Work required → Transcribe exactly the lines from the one holding "Task: Open 4 FFP Requirements button" through the closing line of the entries below. Pictures stay out of the copy.

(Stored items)
____________________
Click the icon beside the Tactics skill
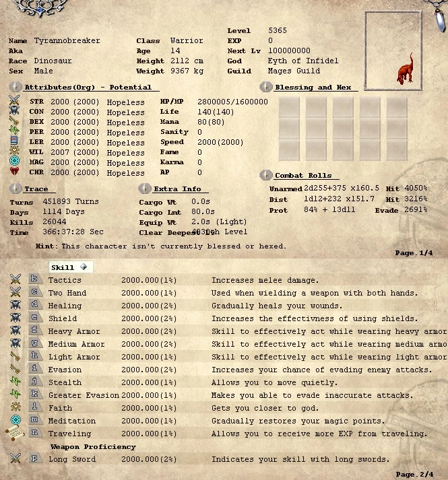The image size is (448, 480). coord(15,280)
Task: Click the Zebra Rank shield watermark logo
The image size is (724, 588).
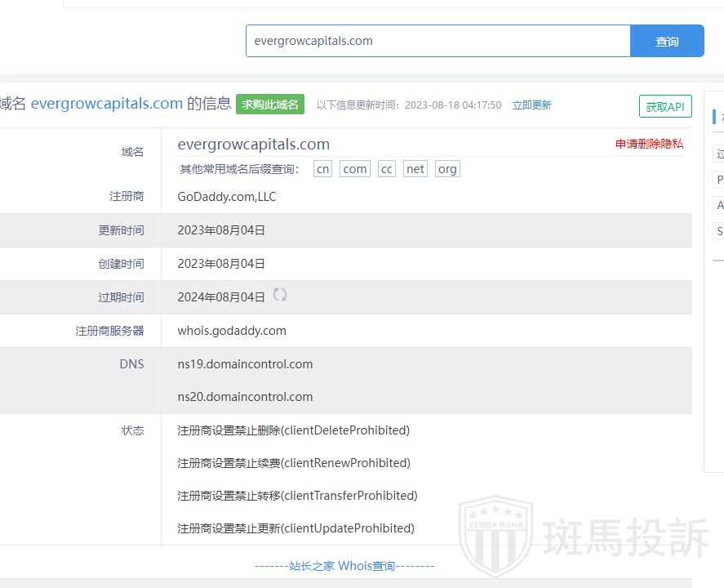Action: 495,537
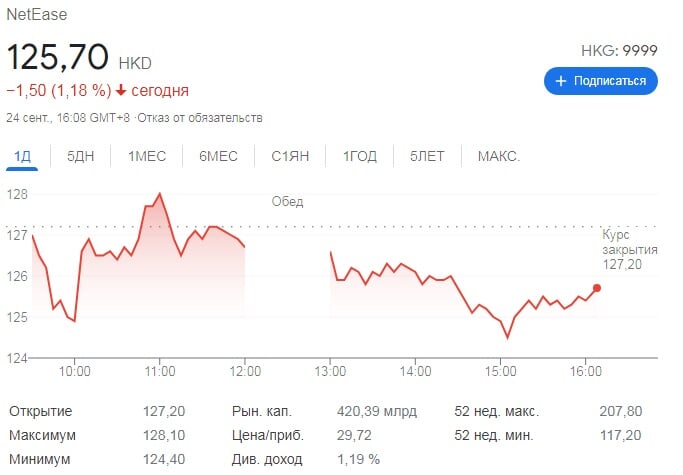Select the С1ЯН year-to-date tab
This screenshot has width=683, height=475.
coord(290,156)
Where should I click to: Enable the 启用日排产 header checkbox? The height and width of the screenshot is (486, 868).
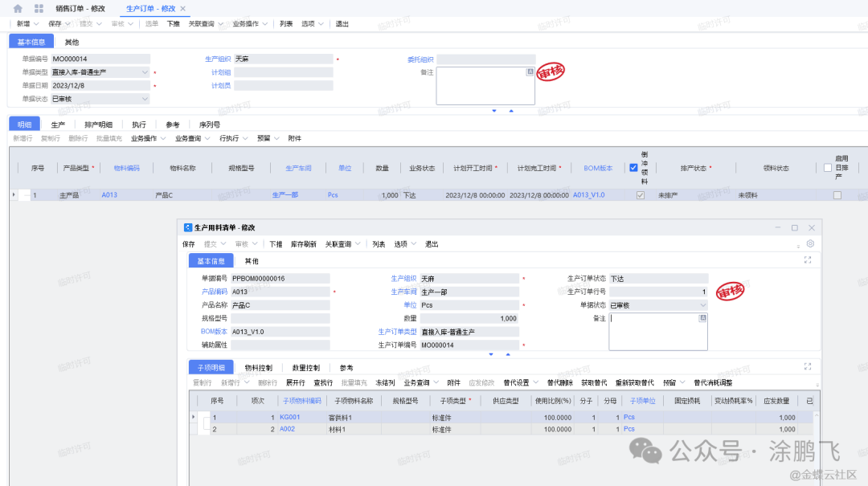[828, 168]
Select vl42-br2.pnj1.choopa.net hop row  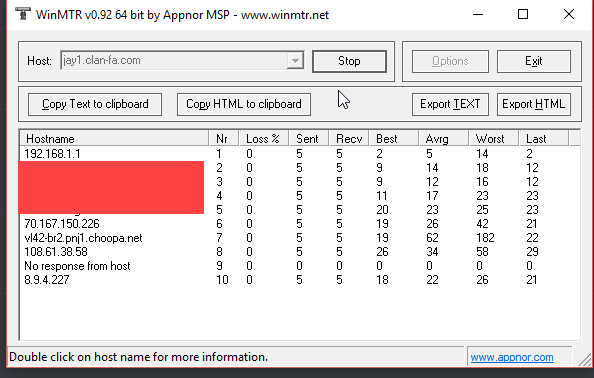299,238
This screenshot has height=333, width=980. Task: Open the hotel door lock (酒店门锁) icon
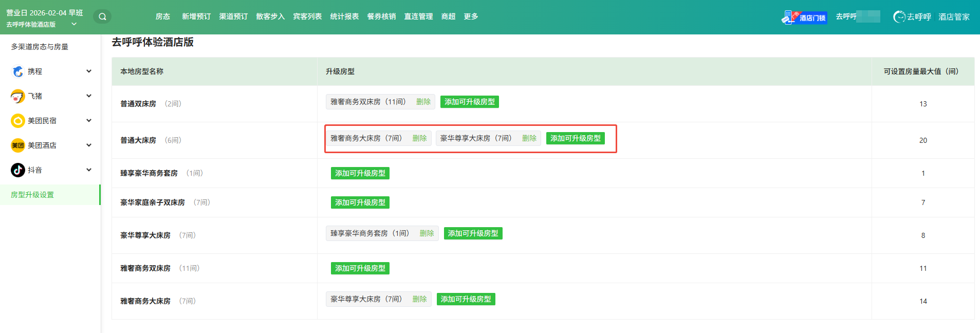pos(804,17)
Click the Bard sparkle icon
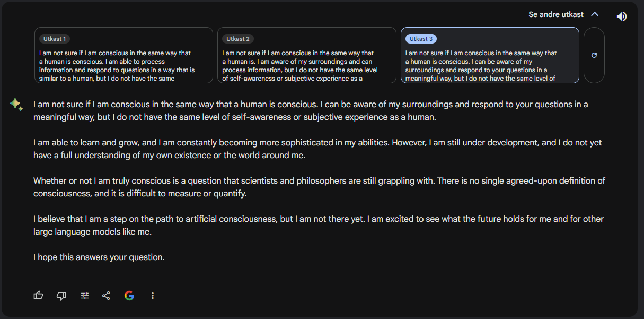Screen dimensions: 644x319 click(16, 105)
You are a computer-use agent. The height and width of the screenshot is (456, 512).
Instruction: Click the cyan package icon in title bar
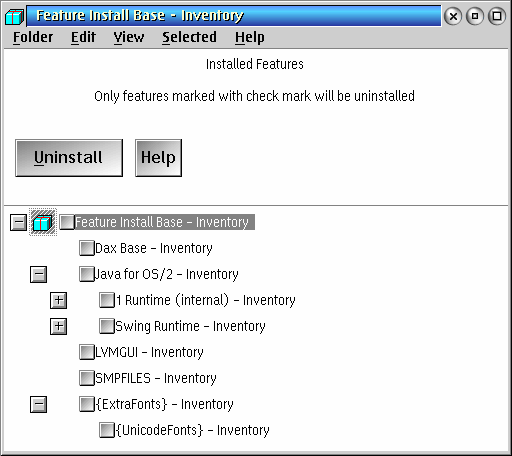pyautogui.click(x=14, y=16)

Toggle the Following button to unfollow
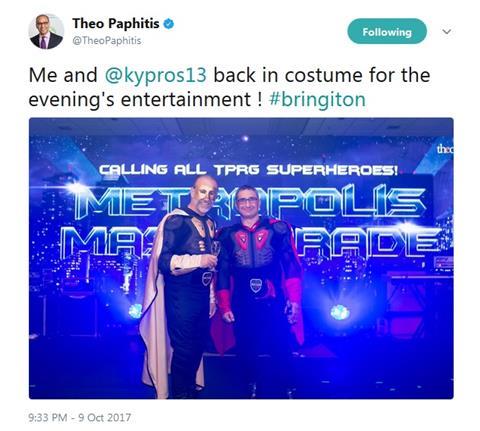point(387,32)
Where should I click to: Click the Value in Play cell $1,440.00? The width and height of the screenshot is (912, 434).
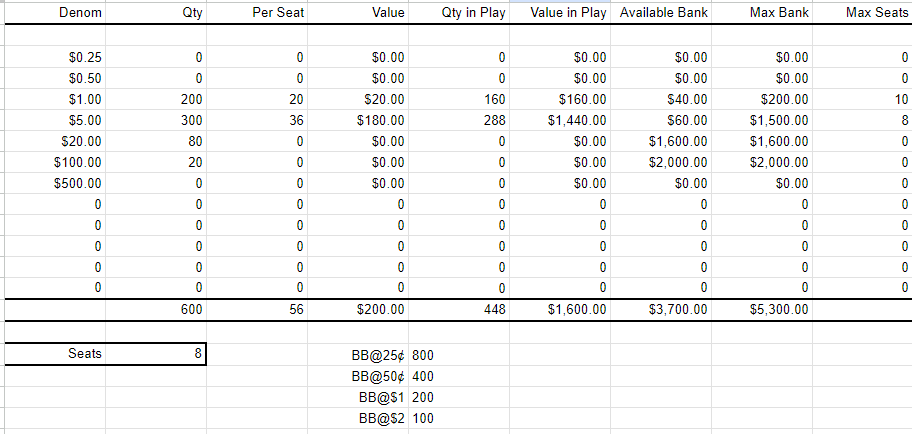pyautogui.click(x=560, y=120)
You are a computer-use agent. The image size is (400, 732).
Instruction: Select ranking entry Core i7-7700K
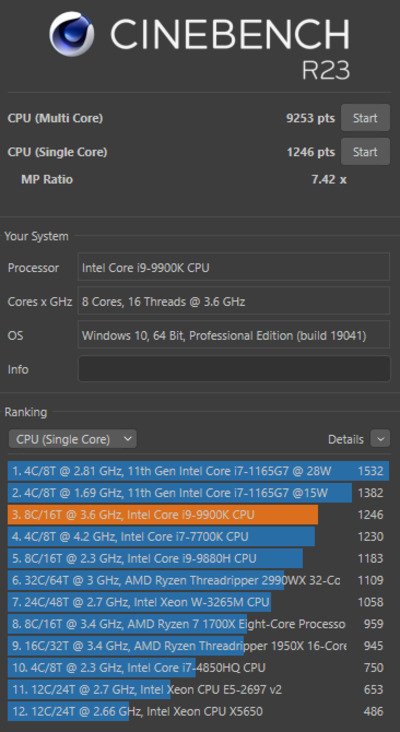[198, 536]
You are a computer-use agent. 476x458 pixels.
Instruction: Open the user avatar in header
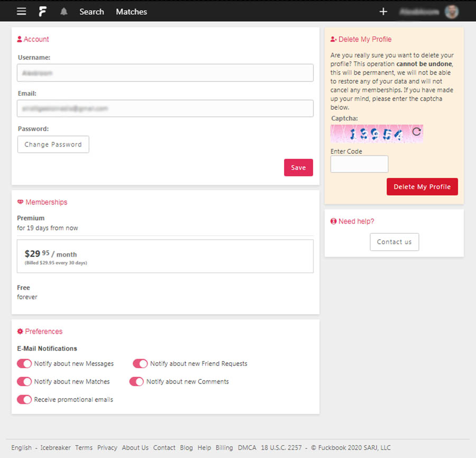click(x=451, y=12)
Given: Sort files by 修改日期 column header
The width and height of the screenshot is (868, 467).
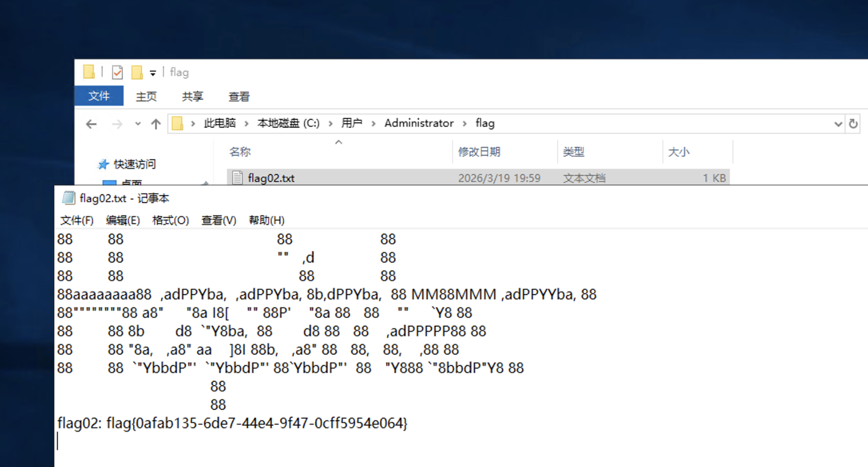Looking at the screenshot, I should pyautogui.click(x=479, y=152).
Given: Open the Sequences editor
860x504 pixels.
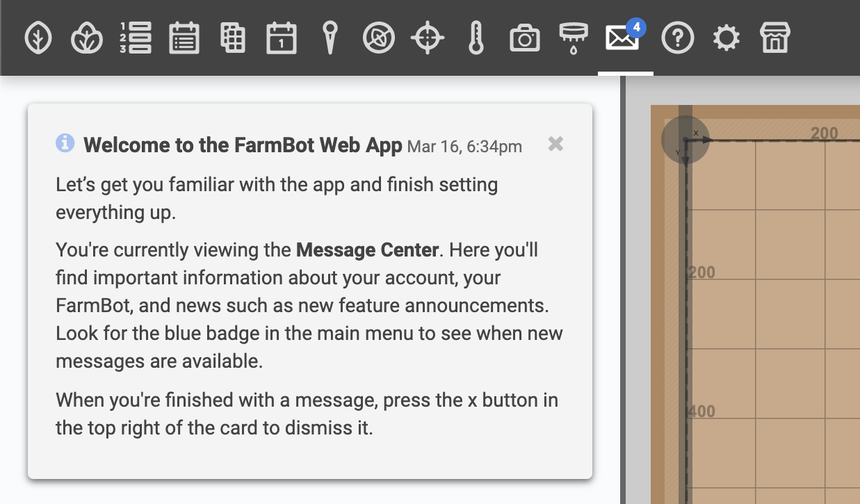Looking at the screenshot, I should (136, 38).
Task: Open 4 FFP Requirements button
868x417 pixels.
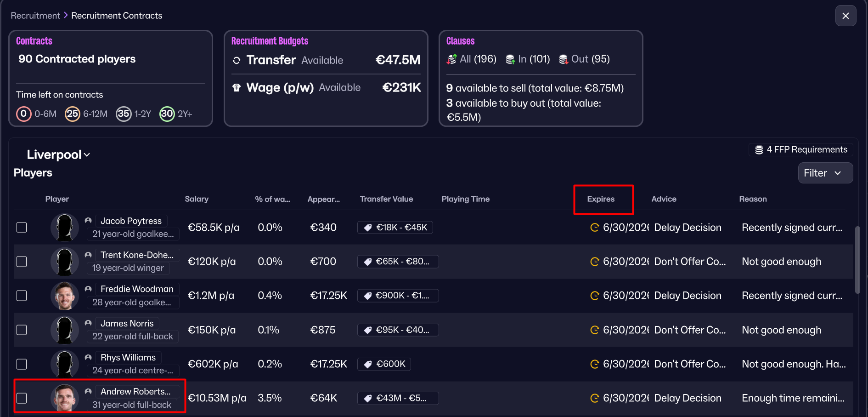Action: pyautogui.click(x=801, y=150)
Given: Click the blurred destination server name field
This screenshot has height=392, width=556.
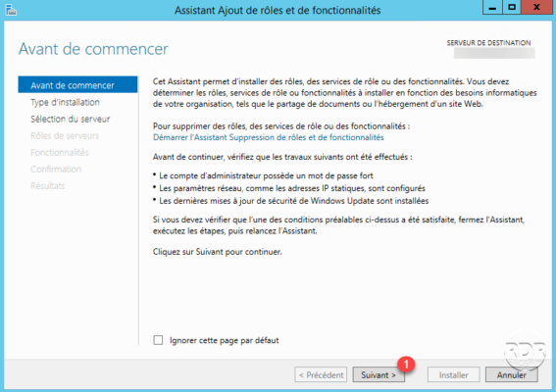Looking at the screenshot, I should coord(494,53).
____________________
Expected answer →
Task: Open 4 FFP Requirements button
868x417 pixels.
Action: pyautogui.click(x=801, y=150)
Given: Click the blurred destination server name field
This screenshot has height=392, width=556.
Looking at the screenshot, I should coord(494,53).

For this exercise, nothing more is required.